Should I avoid adding a clustered key to a table with high throughput
The main reason I would want a clustered index in this scenario is this line:
The process for deleting process.Audit records will execute every hour and delete an hours worth of audits from x days ago (typically around 7 days)
When you delete rows from a HEAP, data pages may not be deallocated unless the delete gets a table lock, or you provide a WITH (TABLOCK)
hint to the delete query. You can probably imagine what that does to concurrency, though. Not good.
Note that the TABLOCK
hint will not have this behavior if you're using RCSI or Snapshot Isolation.
Here's a quick example. Load up a small table:
USE tempdb;
SET NOCOUNT ON;
CREATE TABLE dbo.heap
(
id INT PRIMARY KEY NONCLUSTERED,
junk VARCHAR(1000)
);
INSERT dbo.heap (
id, junk )
SELECT TOP 1000 x.n, REPLICATE('A', x.n % 1000)
FROM (
SELECT ROW_NUMBER() OVER ( ORDER BY @@ROWCOUNT ) AS n
FROM sys.messages AS m ) AS x;
Run a sanity check query to figure out how many pages are assigned to the heap, and to the nonclustered PK:
SELECT OBJECT_NAME(i.object_id) AS table_name,
i.name AS index_name,
MAX(a.used_pages) AS leaf_me_alone
FROM sys.indexes AS i
JOIN sys.partitions AS p
ON p.object_id = i.object_id
AND p.index_id = i.index_id
JOIN sys.allocation_units AS a
ON a.container_id = p.partition_id
WHERE OBJECT_NAME(i.object_id) = 'heap'
GROUP BY i.object_id, i.index_id, i.name
ORDER BY OBJECT_NAME(i.object_id), i.index_id;
Results in this:
table_name index_name leaf_me_alone
heap NULL 74
heap PK__heap__ 7
So, 74 pages in the heap, 7 pages in the NC PK.
Do some singleton deletes to clear out the table:
DECLARE @i INT = 1;
WHILE @i < 1000
BEGIN
DELETE h
FROM dbo.heap AS h
WHERE h.id = @i;
SET @i += 1;
PRINT @i;
END;
If you re-run the sanity check query, you'll get the same result.

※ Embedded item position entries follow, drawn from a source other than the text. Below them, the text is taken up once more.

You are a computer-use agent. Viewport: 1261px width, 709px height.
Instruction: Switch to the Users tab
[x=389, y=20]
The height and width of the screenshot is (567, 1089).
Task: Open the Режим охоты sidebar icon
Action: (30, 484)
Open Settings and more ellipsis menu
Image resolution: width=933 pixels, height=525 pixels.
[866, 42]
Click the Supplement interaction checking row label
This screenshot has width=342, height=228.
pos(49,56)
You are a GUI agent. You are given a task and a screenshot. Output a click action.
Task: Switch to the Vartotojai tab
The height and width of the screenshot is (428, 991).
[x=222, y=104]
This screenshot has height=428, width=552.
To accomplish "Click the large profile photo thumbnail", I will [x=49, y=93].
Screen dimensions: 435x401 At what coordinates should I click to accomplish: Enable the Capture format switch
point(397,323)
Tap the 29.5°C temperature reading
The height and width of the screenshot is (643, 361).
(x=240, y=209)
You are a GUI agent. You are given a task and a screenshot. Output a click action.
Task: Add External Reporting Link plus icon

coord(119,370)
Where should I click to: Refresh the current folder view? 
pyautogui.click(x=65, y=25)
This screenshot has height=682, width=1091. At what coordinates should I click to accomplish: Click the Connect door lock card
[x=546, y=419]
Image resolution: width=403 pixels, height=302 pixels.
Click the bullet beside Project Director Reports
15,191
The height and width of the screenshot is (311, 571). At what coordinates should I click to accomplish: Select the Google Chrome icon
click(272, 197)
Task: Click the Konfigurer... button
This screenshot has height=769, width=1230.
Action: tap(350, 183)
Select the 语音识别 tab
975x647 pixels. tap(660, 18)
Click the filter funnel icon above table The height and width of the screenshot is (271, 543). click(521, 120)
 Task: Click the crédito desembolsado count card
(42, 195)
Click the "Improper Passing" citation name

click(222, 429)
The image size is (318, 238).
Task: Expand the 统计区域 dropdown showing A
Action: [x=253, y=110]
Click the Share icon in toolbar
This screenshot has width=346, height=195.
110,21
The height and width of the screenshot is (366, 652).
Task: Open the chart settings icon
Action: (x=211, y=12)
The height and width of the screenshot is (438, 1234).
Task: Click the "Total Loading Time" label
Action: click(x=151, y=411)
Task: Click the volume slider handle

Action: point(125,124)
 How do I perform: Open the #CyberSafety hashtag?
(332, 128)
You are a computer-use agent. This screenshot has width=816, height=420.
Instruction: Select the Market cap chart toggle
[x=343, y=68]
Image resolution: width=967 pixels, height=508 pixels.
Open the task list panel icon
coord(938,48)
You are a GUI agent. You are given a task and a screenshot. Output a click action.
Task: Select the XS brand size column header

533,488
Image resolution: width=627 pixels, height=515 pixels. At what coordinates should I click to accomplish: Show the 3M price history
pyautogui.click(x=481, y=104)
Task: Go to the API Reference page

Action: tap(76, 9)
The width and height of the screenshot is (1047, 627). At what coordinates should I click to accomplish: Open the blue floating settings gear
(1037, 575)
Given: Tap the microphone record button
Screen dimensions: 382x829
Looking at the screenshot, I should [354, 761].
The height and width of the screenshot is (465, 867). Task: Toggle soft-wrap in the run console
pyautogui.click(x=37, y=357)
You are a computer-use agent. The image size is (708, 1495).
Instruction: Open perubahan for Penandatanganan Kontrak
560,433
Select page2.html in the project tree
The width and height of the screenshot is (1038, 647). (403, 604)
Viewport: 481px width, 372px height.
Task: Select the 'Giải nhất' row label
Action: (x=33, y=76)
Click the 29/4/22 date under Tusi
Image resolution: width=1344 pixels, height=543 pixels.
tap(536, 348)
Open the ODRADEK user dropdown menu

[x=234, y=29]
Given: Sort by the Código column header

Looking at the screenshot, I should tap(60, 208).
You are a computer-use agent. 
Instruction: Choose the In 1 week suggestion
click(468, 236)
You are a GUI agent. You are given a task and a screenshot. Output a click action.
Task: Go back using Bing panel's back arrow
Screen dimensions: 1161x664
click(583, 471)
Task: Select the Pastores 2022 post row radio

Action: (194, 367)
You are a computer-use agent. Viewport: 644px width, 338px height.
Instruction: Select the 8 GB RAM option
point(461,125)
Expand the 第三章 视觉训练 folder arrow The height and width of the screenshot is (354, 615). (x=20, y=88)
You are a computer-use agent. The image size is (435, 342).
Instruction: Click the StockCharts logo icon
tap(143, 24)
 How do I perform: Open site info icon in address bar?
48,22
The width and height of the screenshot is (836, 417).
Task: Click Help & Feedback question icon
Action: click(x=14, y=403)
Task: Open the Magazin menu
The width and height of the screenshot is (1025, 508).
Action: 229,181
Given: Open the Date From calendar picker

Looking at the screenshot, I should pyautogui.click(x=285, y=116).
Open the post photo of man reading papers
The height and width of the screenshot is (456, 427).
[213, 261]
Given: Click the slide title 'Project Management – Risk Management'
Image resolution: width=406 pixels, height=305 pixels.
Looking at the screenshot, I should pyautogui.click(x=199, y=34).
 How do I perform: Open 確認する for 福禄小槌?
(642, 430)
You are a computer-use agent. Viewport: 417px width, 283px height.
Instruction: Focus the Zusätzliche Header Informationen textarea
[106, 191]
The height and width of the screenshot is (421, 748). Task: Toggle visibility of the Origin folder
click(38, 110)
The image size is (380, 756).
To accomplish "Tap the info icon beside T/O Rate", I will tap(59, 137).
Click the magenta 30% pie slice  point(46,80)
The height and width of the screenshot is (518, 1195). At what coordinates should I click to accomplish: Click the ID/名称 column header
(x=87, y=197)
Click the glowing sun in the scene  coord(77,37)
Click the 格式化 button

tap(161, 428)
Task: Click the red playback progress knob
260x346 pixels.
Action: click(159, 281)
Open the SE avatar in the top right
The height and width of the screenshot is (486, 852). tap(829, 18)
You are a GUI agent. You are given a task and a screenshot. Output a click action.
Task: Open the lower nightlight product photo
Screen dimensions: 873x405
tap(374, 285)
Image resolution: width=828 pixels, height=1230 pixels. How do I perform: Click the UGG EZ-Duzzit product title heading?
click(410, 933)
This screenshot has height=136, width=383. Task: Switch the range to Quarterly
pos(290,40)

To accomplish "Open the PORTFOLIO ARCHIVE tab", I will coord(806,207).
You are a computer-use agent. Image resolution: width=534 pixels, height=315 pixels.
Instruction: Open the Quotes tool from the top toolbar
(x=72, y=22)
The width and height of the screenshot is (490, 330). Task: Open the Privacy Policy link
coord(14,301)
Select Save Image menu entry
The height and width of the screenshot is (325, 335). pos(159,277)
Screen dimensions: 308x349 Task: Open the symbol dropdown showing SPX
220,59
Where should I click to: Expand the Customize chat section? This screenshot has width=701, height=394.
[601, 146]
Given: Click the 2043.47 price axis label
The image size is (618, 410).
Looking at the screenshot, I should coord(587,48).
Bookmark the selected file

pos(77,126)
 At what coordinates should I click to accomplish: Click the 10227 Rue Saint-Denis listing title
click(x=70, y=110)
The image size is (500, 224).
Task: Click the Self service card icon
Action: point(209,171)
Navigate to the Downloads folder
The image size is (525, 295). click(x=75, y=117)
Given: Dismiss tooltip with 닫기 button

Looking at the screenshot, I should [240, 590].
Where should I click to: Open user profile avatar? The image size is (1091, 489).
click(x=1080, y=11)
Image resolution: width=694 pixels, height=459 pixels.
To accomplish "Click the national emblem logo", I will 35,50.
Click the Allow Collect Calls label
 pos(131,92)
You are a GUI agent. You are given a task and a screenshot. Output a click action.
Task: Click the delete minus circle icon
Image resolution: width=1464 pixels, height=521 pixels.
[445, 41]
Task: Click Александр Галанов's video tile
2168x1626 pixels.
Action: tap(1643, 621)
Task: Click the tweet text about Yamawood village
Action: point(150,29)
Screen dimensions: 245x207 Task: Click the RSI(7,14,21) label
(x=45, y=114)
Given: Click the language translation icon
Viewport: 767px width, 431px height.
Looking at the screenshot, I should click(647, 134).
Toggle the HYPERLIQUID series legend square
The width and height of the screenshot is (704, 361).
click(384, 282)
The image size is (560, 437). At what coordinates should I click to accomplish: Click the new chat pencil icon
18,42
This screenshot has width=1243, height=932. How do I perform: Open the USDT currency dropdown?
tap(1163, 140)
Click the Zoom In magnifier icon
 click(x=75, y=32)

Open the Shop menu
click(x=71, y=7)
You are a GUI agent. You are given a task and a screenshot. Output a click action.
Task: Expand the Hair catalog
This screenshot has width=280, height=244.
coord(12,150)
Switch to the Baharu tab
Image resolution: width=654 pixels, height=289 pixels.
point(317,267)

Worse, if you query the table now, SQL will read ALL OF THOSE BLANK PAGES!
SET STATISTICS TIME, IO ON
SELECT *
FROM dbo.heap AS h;
Table 'heap'. Scan count 1, logical reads 67
So now not only is our table artificially large, but SQL now has a bunch of blank pages on disk and in memory and in backups and in DBCC CHECKDB and... well, you get the point.
We're looking at around 1.5m audit records going through this process every hour
Heh heh heh! No fun.
Other options for getting pages deallocated from the heap are:
TRUNCATE TABLE dbo.heap
Which doesn't work for you, because you need to batch delete data.
ALTER TABLE dbo.heap REBUILD;
Which would be painful for you at that table size, because it will rebuild all nonclustered indexes on the table at the same time.
Will the table re-use pages? Sometimes maybe sorta kinda.
DECLARE @id_max INT = (SELECT MAX(id) FROM dbo.heap AS h);
INSERT dbo.heap (
id, junk )
SELECT TOP 5000 x.n + @id_max, REPLICATE('A', x.n % 1000)
FROM (
SELECT ROW_NUMBER() OVER ( ORDER BY @@ROWCOUNT ) AS n
FROM sys.messages AS m ) AS x;
Sanity check:
table_name index_name leaf_me_alone
heap NULL 400
heap PK__heap__ 20
SELECT * query:
Table 'heap'. Scan count 1, logical reads 392
Hope this helps!